As input for long reads we recommend fastq files that were obtained by basecalling using SUP model.

## Downsampling reads

There are an option to use [seqtk](https://github.com/lh3/seqtk) downsample the number of for a sample as a preprocessing step before all other analyses. This can be useful if a sample was sequenced too deeply, as extreme sequencing depth can causes issues with *de-novo* assemblies.

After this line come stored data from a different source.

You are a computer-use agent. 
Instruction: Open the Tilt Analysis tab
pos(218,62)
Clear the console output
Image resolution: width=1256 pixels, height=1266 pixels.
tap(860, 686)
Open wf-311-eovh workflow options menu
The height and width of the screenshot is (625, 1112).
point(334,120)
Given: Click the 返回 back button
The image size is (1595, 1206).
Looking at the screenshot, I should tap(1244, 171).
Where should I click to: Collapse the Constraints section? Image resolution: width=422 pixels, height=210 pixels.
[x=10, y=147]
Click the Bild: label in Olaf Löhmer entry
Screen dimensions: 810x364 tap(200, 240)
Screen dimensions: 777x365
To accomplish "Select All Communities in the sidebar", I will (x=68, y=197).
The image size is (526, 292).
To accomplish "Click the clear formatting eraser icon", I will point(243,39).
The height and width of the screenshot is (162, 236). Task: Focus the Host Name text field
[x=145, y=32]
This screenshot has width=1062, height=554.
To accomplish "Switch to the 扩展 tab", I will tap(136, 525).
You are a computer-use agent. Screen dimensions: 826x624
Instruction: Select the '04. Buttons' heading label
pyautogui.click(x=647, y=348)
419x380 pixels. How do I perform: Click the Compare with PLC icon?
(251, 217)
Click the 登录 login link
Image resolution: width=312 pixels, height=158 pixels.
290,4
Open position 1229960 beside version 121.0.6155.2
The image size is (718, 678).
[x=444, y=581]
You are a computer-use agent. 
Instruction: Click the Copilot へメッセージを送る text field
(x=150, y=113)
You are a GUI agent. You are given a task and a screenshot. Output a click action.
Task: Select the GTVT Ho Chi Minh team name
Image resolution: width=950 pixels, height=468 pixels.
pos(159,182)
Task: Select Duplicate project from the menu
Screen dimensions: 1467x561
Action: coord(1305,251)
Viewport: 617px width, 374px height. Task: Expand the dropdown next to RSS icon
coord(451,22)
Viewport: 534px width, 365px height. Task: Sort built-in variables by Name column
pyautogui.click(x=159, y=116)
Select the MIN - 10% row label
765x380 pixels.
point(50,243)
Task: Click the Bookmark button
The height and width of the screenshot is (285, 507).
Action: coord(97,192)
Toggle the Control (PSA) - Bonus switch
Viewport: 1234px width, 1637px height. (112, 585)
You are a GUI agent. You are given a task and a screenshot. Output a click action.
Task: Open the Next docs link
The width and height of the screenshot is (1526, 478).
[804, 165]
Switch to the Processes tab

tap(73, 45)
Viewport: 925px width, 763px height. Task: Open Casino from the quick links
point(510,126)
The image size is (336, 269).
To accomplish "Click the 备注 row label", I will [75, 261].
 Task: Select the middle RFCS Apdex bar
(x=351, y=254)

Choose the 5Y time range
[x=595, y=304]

Activate downsampling by setting the parameter `target_sample_size` to the either the desired number of reads or the fraction of reads to include in the config.

## Removing Human reads

There are an option to use [hostile](https://github.com/bede/hostile) to filter human reads from further analyses. This can be useful if a sample has been contaminated, which could cause issues with *de-novo* assemblies.

Activate human read depletion by setting the parameter `use_hostile` to `true` in the config.

## Adapter and quality trimming (Illumina)

There is an option to use [Trimmomatic](http://www.usadellab.org/cms/?page=trimmomatic) to trim adapters and low-quality bases from Illumina reads as a preprocessing step. This feature is turned off by default.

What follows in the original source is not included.